CLEVELAND -- Cleveland Indians starter Trevor Bauer has begun to show consistency on the mound, and that is a good thing for a rotation that has battled injuries and ineffectiveness throughout the first three months of the 2017 season.
Bauer allowed just one earned run over 6.1 innings of work for the Indians in a 5-3 victory over the Texas Rangers at Progressive Field Wednesday night, a win that got him over the .500 mark for the third time this season.
“He was really good, and that’s a good lineup,” Indians manager Terry Francona said. “I know at times, guys kind of like us, are hitting a little bit lower than maybe they would, but he really competed.
“He gave up the one home run, solo, got us to a point in the game where you can give the ball to Andrew (Miller), which is always good. He’s becoming very dependable, which is a compliment to any pitcher.”
Over 6.1 innings of work against the Rangers Wednesday, Bauer scattered four hits and one walk against three strikeouts. Bauer located the strike zone with 61 of his 103 pitches and lowered his season earned run average to 5.24.
Bauer improved to 7-6 on the season with the victory.
“Slightly slower fastballs,” Bauer said. “Apparently, I have like an off-speed pitch besides my curveball. Once all those things combine, when we had the meeting as a staff and kind of talked about each individual, what we each need to do to be successful, that was one of the decisions that was made then.”
In 15 starts this season, Bauer has allowed 89 hits, 51 earned runs and 14 home runs over 87.2 innings of work. Although Bauer has surrendered 32 walks, he has registered 96 strikeouts, including a career-high 14 in a 9-4 win over Oakland on May 30.
Bauer has struck out five or more hitters in 11 of his 15 outings, and lowered his season ERA in each of his last four starts.

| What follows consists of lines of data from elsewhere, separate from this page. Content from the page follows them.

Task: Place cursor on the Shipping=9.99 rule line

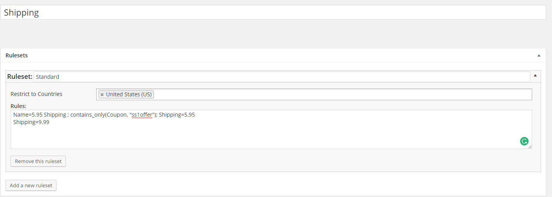Action: (31, 122)
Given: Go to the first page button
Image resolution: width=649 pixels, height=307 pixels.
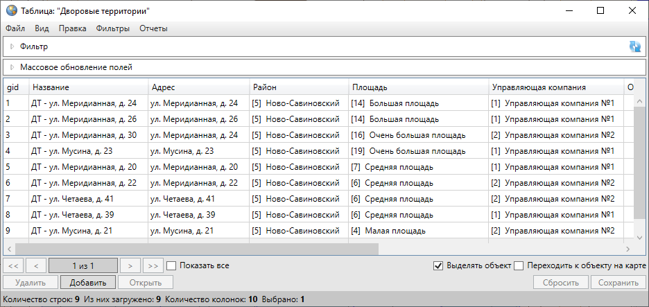Looking at the screenshot, I should (13, 265).
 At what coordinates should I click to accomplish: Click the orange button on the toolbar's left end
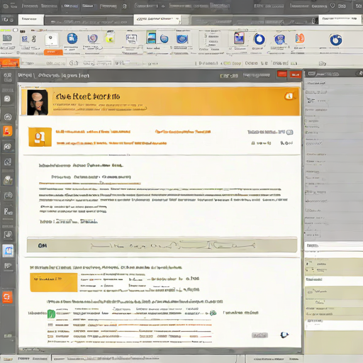click(x=10, y=62)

And Francona is confident that if Bauer continues to trend upward, he will give the rotation a much-needed boost of productivity to go along with the tempo set by 2016 American League Cy Young Award finalist Corey Kluber.
“I’m glad because with the arm he has, when he uses his fastball to different parts of the plate, it makes him a much better pitcher,” Francona said. “He may give a different way of explaining it, but that is such an effective weapon for him.”